First of all, PBS stoops to the level of other stations as disrespectful to Michael. He hasn't even been buried. I realize that it is unusual for someone to not be buried for well over a month yet, the fact that he hasn't, remains. I would imagine that his family would like his brain tissue buried with his body & toxicology reports are supposedly not yet completed.
PBS need not use someone's name in vain to make a point. I don't recall that it ever has. Why Michael? I know that I am not alone in adoring Michael Jackson who gave so much. Not only is he in The Guinness Book of World Records for his astounding creative expression a few times over, he's in this book for giving more millions than any other artist/performer in history. Furthermore, it's that he actually visited countless children in hospitals & orphanages, our veterans, Ethiopia & so many other places that matters. He lived what he sang & danced & wrote about. He was true to his words as a young boy, "I only sing what I believe." As far as the question of drug use, this doesn't change all he accomplished. As far as that horrid trial that almost killed him a few yrs ago, he was acquitted for good reason as stated in international best-seller "Michael Jackson Conspiracy" by Aphrodite Jones which is a book of facts. I am hoping that PBS does a special about Michael's humanitarianism. He was honored by 2 former US presidents, was recently granted a global award in Austria, We Are the World, & so much more. What an interesting documentary PBS could do! Please, I ask PBS not to feed into any comments of Michael that are not out of respect & unconditional love.

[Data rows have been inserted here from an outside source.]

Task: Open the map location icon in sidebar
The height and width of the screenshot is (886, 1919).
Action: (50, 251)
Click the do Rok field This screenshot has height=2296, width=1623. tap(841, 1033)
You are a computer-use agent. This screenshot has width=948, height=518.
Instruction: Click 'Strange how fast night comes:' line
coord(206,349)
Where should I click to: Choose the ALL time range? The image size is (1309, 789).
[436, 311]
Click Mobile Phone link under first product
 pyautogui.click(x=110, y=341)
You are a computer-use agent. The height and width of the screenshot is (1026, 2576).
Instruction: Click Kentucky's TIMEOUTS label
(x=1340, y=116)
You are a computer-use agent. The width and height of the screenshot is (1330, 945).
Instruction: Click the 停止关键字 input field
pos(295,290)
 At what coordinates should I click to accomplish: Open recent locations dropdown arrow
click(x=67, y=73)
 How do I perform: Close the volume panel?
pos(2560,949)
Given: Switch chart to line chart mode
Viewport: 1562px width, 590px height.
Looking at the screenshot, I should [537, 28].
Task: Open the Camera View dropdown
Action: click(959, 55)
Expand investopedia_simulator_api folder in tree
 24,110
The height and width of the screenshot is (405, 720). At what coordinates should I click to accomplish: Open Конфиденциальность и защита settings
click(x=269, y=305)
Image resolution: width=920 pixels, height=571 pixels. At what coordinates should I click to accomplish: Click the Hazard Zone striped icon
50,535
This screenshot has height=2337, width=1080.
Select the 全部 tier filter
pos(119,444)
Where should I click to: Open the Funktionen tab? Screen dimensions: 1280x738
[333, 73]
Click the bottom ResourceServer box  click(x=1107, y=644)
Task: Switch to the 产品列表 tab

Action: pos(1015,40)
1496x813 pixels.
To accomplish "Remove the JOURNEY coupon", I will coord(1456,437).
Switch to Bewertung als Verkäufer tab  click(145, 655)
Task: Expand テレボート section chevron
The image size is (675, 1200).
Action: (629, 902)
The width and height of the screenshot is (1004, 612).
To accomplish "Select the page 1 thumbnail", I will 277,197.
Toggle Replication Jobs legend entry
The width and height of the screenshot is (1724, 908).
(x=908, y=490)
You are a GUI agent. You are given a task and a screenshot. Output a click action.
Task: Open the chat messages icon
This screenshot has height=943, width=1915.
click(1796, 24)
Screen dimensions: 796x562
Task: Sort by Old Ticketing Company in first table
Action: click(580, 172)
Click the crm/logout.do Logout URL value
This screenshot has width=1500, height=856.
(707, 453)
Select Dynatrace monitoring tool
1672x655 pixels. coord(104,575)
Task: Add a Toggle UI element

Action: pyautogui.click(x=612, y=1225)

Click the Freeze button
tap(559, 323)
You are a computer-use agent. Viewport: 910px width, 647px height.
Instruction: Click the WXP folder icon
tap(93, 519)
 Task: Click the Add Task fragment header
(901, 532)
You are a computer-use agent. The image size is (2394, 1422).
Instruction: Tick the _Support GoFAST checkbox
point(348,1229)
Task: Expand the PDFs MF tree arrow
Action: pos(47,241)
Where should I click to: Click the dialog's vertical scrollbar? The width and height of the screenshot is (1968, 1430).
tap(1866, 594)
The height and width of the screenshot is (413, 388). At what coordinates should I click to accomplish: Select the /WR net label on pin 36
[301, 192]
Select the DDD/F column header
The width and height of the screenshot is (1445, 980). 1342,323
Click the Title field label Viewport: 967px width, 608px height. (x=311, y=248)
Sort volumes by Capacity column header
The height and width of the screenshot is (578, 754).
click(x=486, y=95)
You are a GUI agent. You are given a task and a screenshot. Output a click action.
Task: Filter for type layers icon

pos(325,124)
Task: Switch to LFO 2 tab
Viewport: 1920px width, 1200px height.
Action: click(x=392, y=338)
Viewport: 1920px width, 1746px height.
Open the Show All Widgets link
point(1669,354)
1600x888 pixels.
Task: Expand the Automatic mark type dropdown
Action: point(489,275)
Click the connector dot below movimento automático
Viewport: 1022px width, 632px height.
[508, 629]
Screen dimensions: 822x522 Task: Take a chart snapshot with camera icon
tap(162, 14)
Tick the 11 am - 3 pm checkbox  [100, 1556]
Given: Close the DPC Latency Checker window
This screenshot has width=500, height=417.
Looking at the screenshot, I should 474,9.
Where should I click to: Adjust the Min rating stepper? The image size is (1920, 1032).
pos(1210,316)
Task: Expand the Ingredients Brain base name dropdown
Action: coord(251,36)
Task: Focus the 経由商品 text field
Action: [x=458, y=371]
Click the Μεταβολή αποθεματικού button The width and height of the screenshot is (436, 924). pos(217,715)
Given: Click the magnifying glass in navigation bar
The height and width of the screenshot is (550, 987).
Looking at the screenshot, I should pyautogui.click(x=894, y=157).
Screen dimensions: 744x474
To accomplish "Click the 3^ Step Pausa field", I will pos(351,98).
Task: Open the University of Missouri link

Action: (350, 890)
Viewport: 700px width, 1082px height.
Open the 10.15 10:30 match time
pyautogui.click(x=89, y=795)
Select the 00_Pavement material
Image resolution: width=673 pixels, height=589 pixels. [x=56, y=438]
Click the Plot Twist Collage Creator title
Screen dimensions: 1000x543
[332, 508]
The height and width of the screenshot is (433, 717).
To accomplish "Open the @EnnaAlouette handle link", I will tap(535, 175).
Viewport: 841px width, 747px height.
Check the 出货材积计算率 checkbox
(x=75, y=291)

Elizabeth Olney, Dover, NJ
I am a member and will continue to be; but will you please yank Neal Shapiro [president and CEO of WNET.org in New York]. Aside from the fact that his suspenders create the image of Gordon Gecko (I wear suspenders), his standard line that PBS, unlike commercial TV, has no commercial influences makes me nuts. If you believe those "statements" by Mobil and Archer Daniels Midland (your "supporters") aren't commercials, you insult our intelligence. The latter is the great rapist of the small farmer and Mobil, the less said the better. I don't expect PBS to be activist; in fact I disapprove of such a role. Run contributors in a list at the end of a program unless non-profits but don't broadcast their PR.
Frank Soriano, Morristown, NJ
On August 9, 2009 at 3:30 pm, WPBS-TV broadcast "River-Lations", a 30-minute show that, according to the description on their web site, "A scenic tour of the Thousand Islands set to inspirational music performed by Patty Mondore." What it turned out to be was poor, non-broadcast quality video and bible quotes over overtly "Christian" music. It had no educational or public service purpose whatsoever. I was led to believe that PBS no longer allowed this kind of blatantly religious programming on its stations. Does WPBS-TV have some sort of exemption for this kind of show?